Tasks for this exercise:
1. In the text on accommodation demand in Andalusia, what is the average daily rack rate for hotels?
2. From the text on accommodation demand in Andalusia, copy word for word the part that begins with the words containing "Rural Tourism Indicators" and ends with "of these properties.".

Demand for Accommodation in Andalusia

Both Residents and non-residents alike enjoy coming to Andalusia with its rich diversity and sunny weather. Be it hotels or privately owned properties in Coastal or Rural areas, statistics from the Spanish Statistics Institute, (INE), show Andalusia is popular all year round.

As you can see from the infographics for February 2018, visits to Andalusia from abroad were up on the same time last year, at 11.08 days. 582,686 tourists spent an average 1,140 euros over their stay.

Demand for Accommodation Andalusia

Profitability of the Hotel Sector

Andalusia has an annual growth rate for the hotel sector of 3.99% compared to 5.44% annually, according to data released in Feb 2018 by the INE. The average daily rack rate is calculated at 65.83 euros, with revenue per room availability at 35.07 euros. This is up by 1.64%. Of this, the highest growth has been in one-star Hotels, (10.74%) and one-star Guesthouses (12.17%). It seems people want to stay longer and for less money. This indicates good returns in under exploited markets such as rural properties inland.

Profitability of the Tourist Apartment Sector

As the infographic illustrates, there were 17,078 apartments, which is up compared year on year to the same month of 2017. As you’d expect the estimated figure for bed places was also up on last year at 65,941. The number of guests was down at 127,913 but the number of nights they were staying showed an increase at 4.2 days on average. Nationally, the largest number of non-resident visitors was the UK, followed by Germany.

Demand for Accommodation Andalusia

Rural Tourism Indicators in Andalusia

Rural Tourism figures were a little down on last year, with 16,377 guests staying on average 2.24 days. Estimated bed places and apartment availability was up. Average cost was 139.63 euros, or approx 33.25 euros per night. This offers very good returns in relation to the buying price of these properties.

Dataset content:

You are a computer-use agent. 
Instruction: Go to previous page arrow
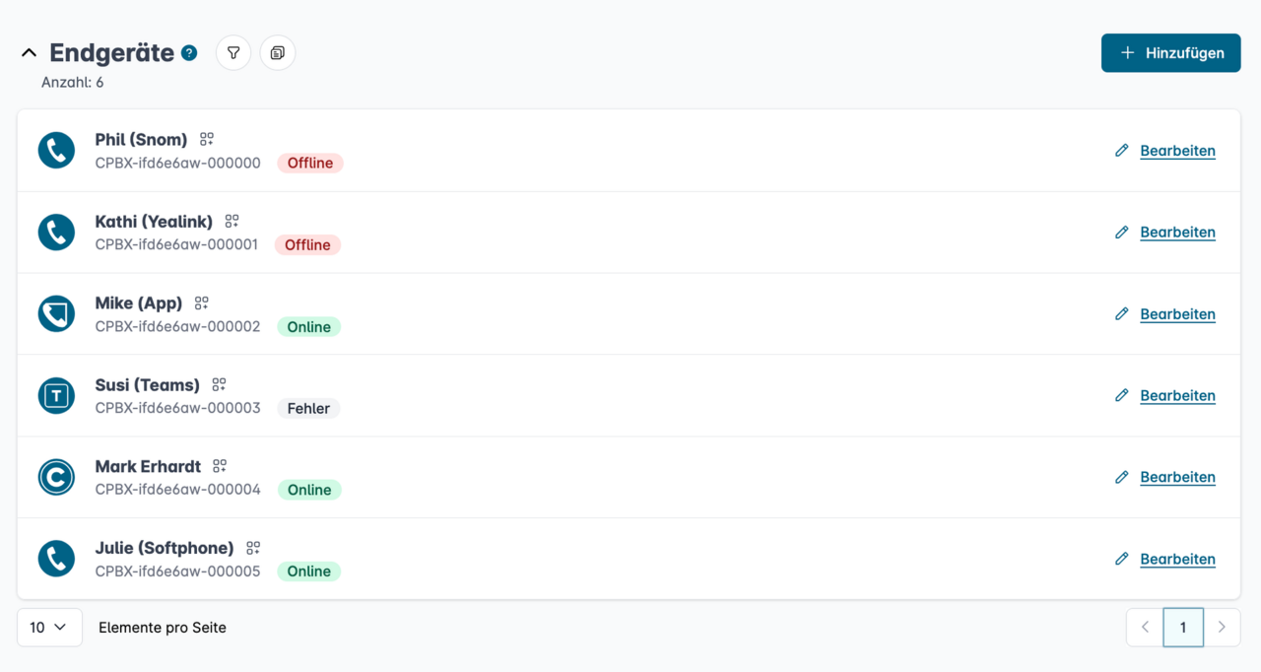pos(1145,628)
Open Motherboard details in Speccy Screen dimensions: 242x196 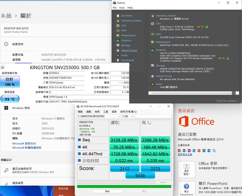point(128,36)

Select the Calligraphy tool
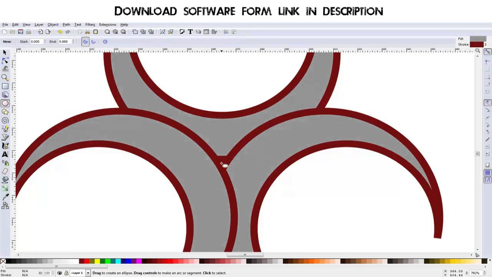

Expected outputs:
1. 65.83 euros

2.
Rural Tourism Indicators in Andalusia

Rural Tourism figures were a little down on last year, with 16,377 guests staying on average 2.24 days. Estimated bed places and apartment availability was up. Average cost was 139.63 euros, or approx 33.25 euros per night. This offers very good returns in relation to the buying price of these properties.